At this moment of unprecedented crisis, you might think that those not overcome by the economic and mortal consequences of the coronavirus would be asking, “What can we do to help?” A few companies have indeed pivoted to making masks and ventilators for an overwhelmed medical establishment. Unfortunately, when it comes to the top officials of the Pentagon and the CEOs running a large part of the arms industry, examples abound of them asking what they can do to help themselves.
It’s important to grasp just how staggeringly well the defense industry has done in these last nearly 19 years since 9/11. Its companies (filled with ex-military and defense officials) have received trillions of dollars in government contracts, which they’ve largely used to feather their own nests. Data compiled by the New York Times showed that the chief executive officers of the top five military-industrial contractors received nearly $90 million in compensation in 2017. An investigation that same year by the Providence Journal discovered that, from 2005 to the first half of 2017, the top five defense contractors spent more than $114 billion repurchasing their own company stocks and so boosting their value at the expense of new investment.
To put this in perspective in the midst of a pandemic, the co-directors of the Costs of War Project at Brown University recently pointed out that allocations for the Food and Drug Administration, the Centers for Disease Control and Prevention, and the National Institutes of Health for 2020 amounted to less than 1% of what the U.S. government has spent on the wars in Iraq and Afghanistan alone since 9/11. While just about every imaginable government agency and industry has been impacted by the still-spreading coronavirus, the role of the defense industry and the military in responding to it has, in truth, been limited indeed. The highly publicized use of military hospital ships in New York City and Los Angeles, for example, not only had relatively little impact on the crises in those cities but came to serve as a symbol of just how dysfunctional the military response has truly been.
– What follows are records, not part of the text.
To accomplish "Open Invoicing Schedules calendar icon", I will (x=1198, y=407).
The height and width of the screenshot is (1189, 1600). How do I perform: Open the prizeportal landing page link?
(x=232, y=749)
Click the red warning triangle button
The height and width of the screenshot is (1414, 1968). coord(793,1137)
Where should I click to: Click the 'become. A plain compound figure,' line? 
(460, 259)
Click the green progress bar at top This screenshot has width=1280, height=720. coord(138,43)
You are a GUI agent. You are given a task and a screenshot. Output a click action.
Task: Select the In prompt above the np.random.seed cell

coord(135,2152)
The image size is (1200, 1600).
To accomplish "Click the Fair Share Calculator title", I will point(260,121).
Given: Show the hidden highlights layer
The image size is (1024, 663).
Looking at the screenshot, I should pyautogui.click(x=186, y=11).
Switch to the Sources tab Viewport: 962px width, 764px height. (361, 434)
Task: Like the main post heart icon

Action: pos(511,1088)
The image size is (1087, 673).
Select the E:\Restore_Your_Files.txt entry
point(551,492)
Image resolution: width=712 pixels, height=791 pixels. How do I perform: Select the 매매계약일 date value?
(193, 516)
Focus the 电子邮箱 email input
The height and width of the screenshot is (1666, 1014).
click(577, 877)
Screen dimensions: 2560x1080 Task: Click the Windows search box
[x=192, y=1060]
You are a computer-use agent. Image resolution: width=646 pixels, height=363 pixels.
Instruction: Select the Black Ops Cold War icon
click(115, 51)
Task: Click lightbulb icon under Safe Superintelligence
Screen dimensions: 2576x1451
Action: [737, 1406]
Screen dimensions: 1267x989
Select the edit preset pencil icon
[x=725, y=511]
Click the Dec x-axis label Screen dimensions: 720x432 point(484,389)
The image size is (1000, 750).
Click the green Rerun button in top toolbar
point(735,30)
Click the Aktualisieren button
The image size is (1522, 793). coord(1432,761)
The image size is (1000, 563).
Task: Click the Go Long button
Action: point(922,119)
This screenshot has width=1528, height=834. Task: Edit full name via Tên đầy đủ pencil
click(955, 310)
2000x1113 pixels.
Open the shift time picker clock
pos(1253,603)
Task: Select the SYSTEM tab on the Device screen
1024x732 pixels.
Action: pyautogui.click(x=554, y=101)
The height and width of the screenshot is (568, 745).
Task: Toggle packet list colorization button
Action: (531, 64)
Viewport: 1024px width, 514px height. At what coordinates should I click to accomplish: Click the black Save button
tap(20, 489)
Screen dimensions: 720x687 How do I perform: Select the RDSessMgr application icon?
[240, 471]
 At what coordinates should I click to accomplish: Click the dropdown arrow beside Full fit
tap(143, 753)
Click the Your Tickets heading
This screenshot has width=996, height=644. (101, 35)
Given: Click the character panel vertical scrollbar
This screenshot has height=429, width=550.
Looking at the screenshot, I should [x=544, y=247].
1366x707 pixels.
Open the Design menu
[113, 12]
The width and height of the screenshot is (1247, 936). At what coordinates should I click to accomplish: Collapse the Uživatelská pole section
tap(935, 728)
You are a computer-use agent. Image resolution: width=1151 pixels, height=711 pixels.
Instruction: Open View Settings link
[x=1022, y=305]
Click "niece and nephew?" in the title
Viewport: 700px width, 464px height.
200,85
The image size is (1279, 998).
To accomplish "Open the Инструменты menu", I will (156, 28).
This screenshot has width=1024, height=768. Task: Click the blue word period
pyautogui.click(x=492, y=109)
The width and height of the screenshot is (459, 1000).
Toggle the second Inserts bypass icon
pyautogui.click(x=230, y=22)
Bailing Out the Military-Industrial Complex in the Covid-19 Moment
Demands to use the Defense Production Act to direct firms to produce equipment needed to combat Covid-19 have sputtered, provoking strong resistance from industries worried first and foremost about their own profits. Even conservative Washington Post columnist Max Boot, a longtime supporter of increased Pentagon spending, has recently recanted, noting how just such budget priorities have weakened the ability of the United States to keep Americans safe from the virus. “It never made any sense, as Trump’s 2021 budget had initially proposed, to increase spending on nuclear weapons by $7 billion while cutting Centers for Disease Control and Prevention funding by $1.2 billion,” he wrote. “Or to create an unnecessary Space Force out of the U.S. Air Force while eliminating the vitally important directorate of global health by folding it into another office within the National Security Council.”
In fact, continuing to prioritize the U.S. military will only further weaken the country’s public health system. As a start, simply to call up doctors and nurses in the military reserves, as even Secretary of Defense Mark Esper has pointed out, would hurt the broader civilian response to the pandemic. After all, in their civilian lives many of them now work at domestic hospitals and medical centers deluged by Covid-19 patients.
The present situation, however, hasn’t stopped military-industrial complex requests for bailouts. The National Defense Industrial Association, a trade group for the arms industry, typically asked the Pentagon to speed up contracts and awards for $160 billion in unobligated Department of Defense funds to its companies, which will involve pushing money out the door without even the most modest level of due diligence.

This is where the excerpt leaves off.